▸ Items from a dataset:

________________________

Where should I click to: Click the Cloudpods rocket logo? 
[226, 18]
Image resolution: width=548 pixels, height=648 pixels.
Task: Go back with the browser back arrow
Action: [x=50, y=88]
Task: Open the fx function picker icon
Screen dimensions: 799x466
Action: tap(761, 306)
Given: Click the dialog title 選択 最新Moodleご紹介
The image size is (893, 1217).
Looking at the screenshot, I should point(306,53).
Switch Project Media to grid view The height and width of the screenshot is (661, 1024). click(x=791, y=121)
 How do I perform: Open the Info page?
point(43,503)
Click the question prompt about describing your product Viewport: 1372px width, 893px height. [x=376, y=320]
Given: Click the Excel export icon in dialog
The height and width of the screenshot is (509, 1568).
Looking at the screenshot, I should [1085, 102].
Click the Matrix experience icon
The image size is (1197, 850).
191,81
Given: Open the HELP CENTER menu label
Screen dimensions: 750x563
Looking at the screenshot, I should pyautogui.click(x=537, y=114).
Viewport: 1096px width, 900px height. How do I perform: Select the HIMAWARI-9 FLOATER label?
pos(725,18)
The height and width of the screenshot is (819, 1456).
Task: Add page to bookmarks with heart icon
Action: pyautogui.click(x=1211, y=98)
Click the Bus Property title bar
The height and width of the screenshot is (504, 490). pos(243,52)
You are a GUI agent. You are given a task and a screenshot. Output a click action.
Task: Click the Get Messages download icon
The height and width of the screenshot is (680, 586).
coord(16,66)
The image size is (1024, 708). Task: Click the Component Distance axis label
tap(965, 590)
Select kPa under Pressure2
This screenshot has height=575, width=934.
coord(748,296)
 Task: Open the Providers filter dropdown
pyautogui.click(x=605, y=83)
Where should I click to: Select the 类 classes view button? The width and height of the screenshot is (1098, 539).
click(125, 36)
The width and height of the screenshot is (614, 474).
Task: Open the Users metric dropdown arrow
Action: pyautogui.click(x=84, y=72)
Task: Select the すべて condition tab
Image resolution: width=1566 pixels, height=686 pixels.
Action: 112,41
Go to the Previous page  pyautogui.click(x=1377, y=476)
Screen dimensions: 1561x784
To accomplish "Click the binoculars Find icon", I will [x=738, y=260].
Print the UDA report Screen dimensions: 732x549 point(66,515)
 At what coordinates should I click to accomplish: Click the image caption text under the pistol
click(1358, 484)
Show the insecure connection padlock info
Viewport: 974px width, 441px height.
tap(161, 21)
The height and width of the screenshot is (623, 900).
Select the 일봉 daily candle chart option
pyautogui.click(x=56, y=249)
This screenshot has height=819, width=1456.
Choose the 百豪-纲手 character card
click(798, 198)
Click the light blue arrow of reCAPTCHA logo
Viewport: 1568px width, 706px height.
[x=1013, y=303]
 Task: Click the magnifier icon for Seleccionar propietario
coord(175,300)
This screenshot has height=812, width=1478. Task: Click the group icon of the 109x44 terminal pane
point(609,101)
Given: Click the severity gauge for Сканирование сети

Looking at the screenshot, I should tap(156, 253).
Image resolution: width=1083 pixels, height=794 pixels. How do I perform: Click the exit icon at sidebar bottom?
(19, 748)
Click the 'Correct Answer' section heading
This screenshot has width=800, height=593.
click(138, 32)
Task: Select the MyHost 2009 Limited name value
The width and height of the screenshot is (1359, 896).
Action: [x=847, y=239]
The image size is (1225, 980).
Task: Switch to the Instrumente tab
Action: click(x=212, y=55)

________________________

▸ THE PROBLEM: Copy every line of the records above that holds the word "dialog".

▸ RESULT OF THE TASK:
Given: Click the dialog title 選択 最新Moodleご紹介
Given: Click the Excel export icon in dialog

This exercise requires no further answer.